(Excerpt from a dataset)
----

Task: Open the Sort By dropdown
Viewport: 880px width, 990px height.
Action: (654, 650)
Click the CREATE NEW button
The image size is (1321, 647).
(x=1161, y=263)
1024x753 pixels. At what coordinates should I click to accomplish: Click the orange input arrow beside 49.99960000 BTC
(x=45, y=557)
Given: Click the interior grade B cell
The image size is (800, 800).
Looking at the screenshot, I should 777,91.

----

[Written request] Convert the data above into a JSON list of strings with one string per line, omitting any blank lines.

[Reply]
[
  "Task: Open the Sort By dropdown",
  "Viewport: 880px width, 990px height.",
  "Action: (654, 650)",
  "Click the CREATE NEW button",
  "The image size is (1321, 647).",
  "(x=1161, y=263)",
  "1024x753 pixels. At what coordinates should I click to accomplish: Click the orange input arrow beside 49.99960000 BTC",
  "(x=45, y=557)",
  "Given: Click the interior grade B cell",
  "The image size is (800, 800).",
  "Looking at the screenshot, I should 777,91."
]